Jamie had grown up in the California valley girl tradition, only with a twist; she’d never even pretended to be a dumb blonde. Her parents were wealthy, they’d given her a red Porsche convertible the day that she graduated, top of her class, from high school. They paid for her college until, with a master’s degree in computer science, she’d gotten sick of it and quit. She’d had many boyfriends, both smart ones and handsome ones, but somehow she always came out of relationships feeling like she was some kind of trophy, won in a contest that she hadn’t even entered. Those men who appeared to be sweet, on the surface, were secretly just looking for someone to stroke their pampered egos.
It seemed like they had either been proud of themselves for tricking a really smart girl into bed, or so in love with their own bodies that they thought they were doing her a favor by having sex with her. It had been difficult to find someone with any substance.

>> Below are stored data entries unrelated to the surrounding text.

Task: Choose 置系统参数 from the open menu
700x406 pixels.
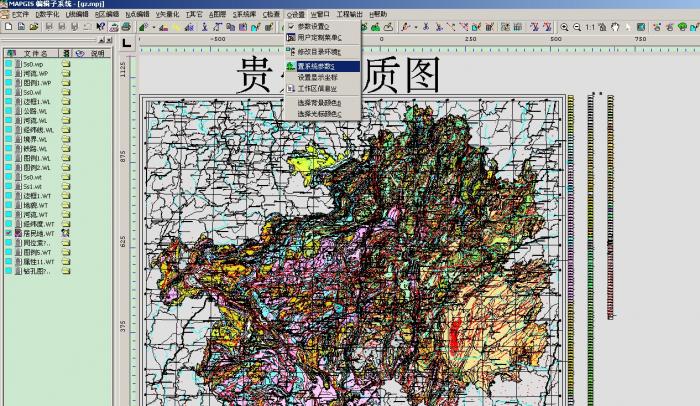Action: pos(318,65)
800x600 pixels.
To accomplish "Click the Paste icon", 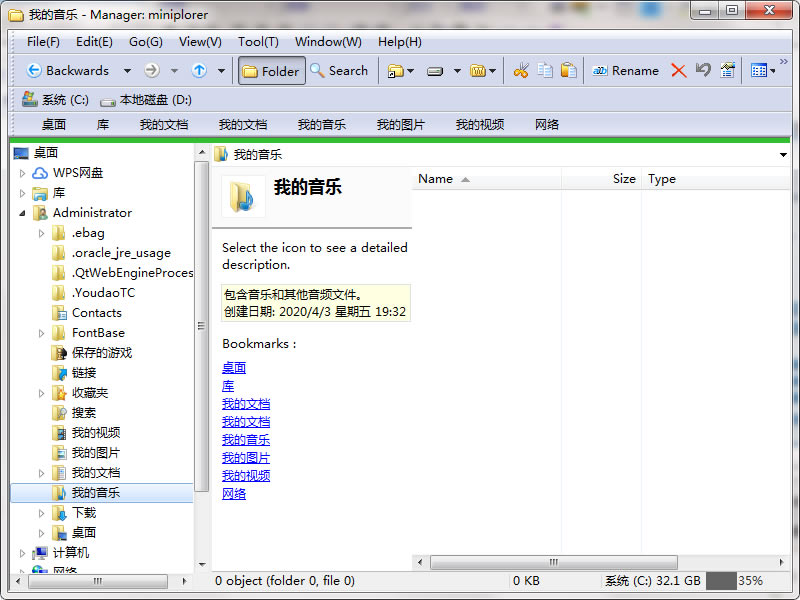I will click(568, 71).
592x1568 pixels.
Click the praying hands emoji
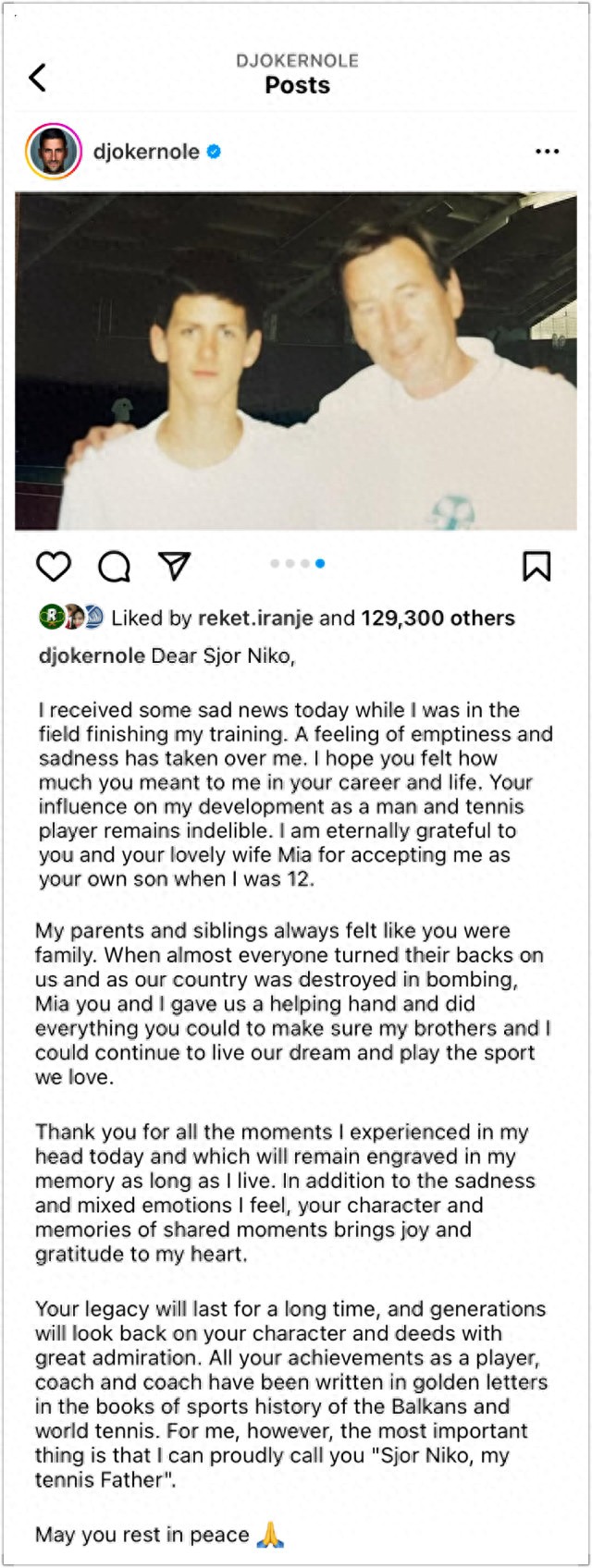(x=270, y=1536)
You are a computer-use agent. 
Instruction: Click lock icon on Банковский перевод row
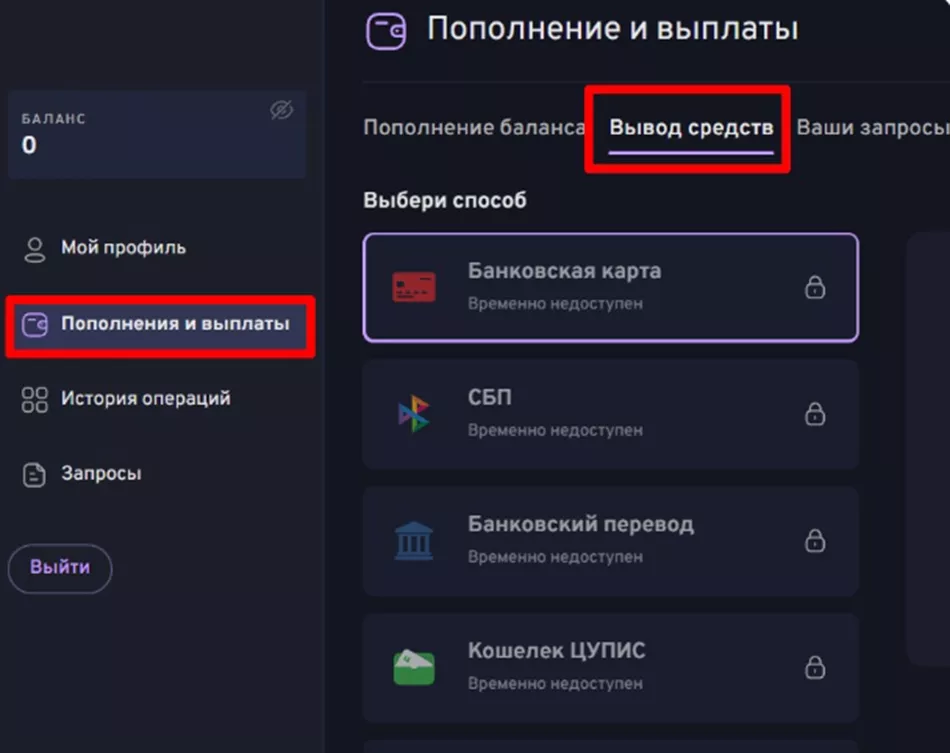pos(815,541)
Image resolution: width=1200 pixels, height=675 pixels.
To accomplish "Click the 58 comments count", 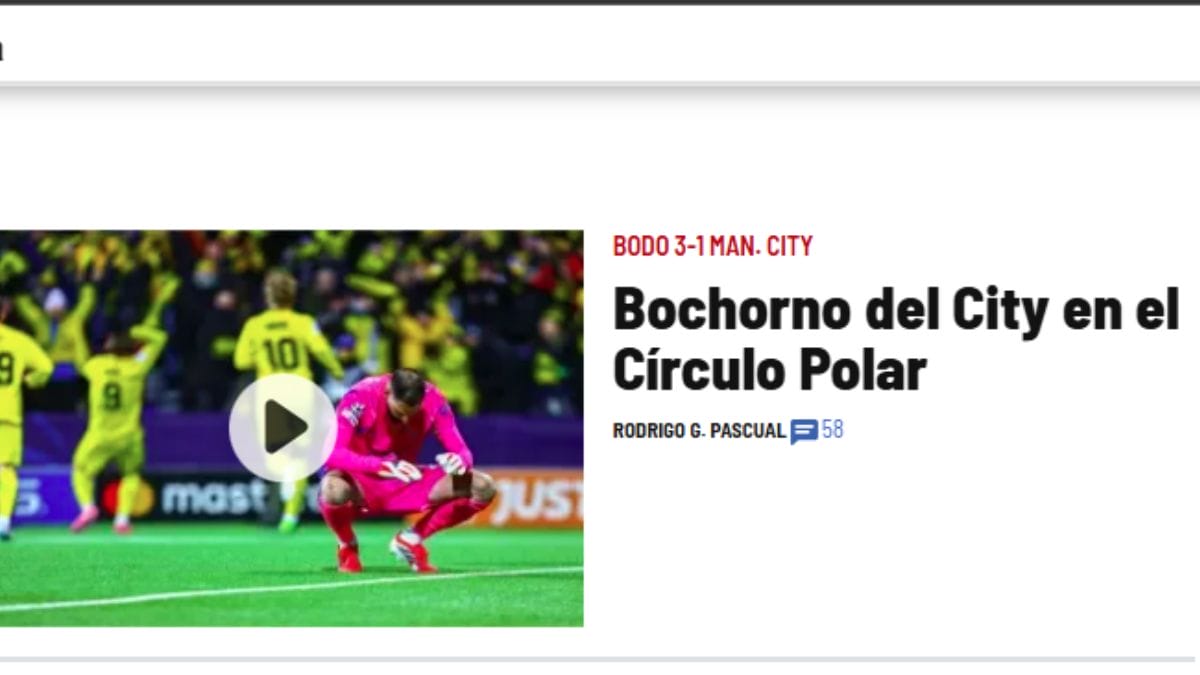I will point(832,430).
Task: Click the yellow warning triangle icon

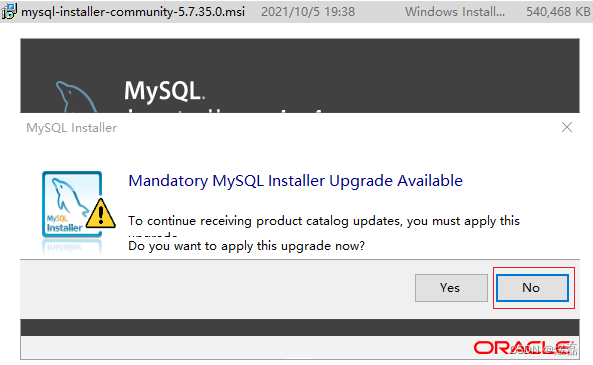Action: 101,214

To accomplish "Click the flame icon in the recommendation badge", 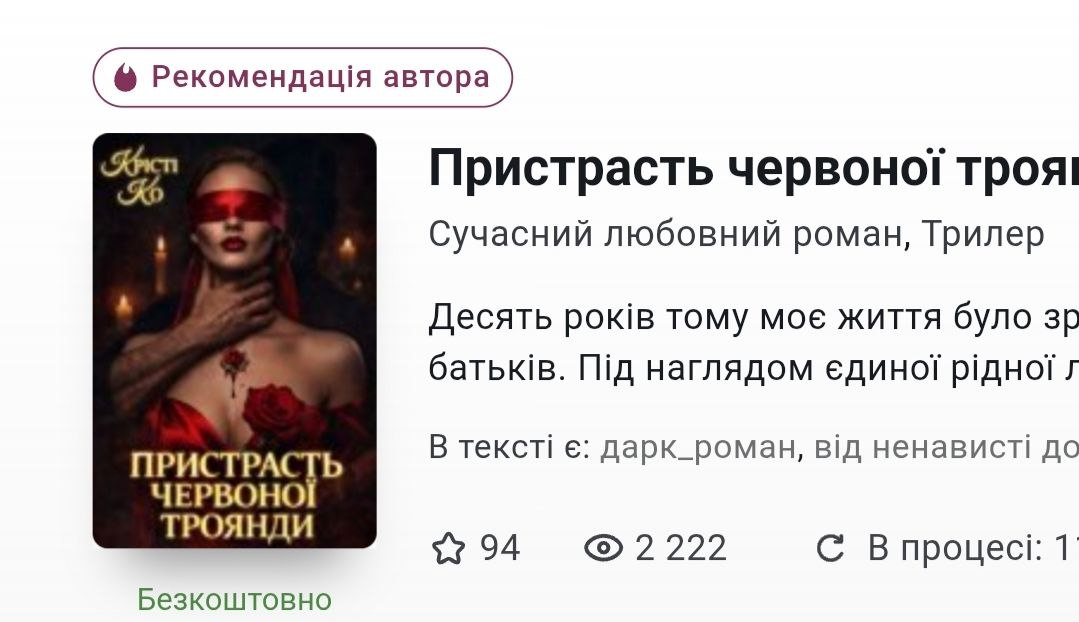I will pyautogui.click(x=125, y=77).
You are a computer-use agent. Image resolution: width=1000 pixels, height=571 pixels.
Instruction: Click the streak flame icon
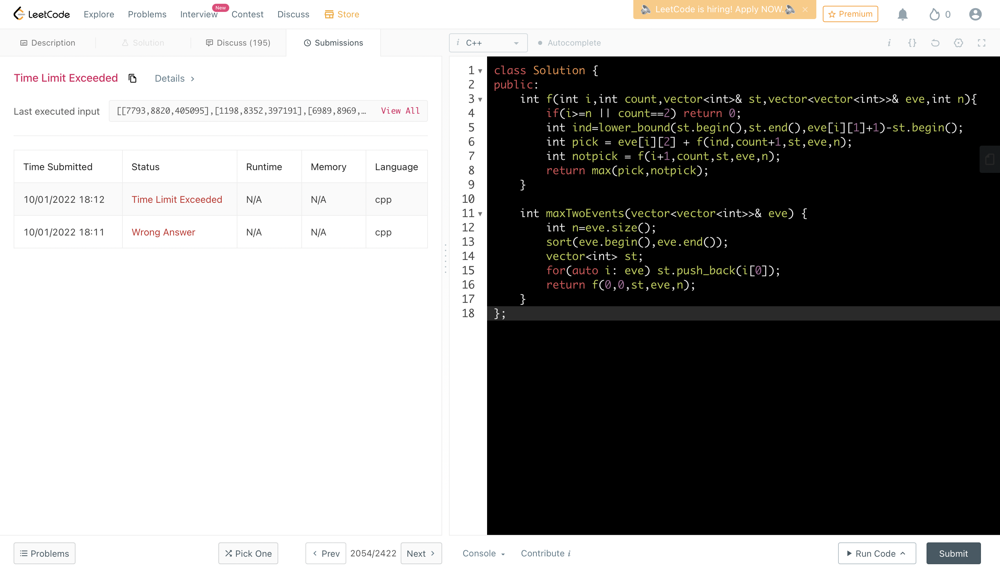point(935,14)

But, to her credit, she had not let it get her down, and still hoped that there was a man out there who would share her dreams, too, instead of just using her to make his own come true.
Although her parents had supported her through college, when she graduated she never took another dime from them. Her grades and degrees let her pick from a number of companies, all wanting to hire her. After working several years for other people, making them rich, she struck out on her own, designing web sites, and now she was so comfortable financially that she didn’t have to work unless she wanted to. Effectively, she could do her job from anyplace that had a phone line, and would make more money in a week than other people did in a whole year. As she told Walt later that evening, “if I wanted to move to France or Italy instead of John Day, I could do it in a heartbeat, the money’s there.”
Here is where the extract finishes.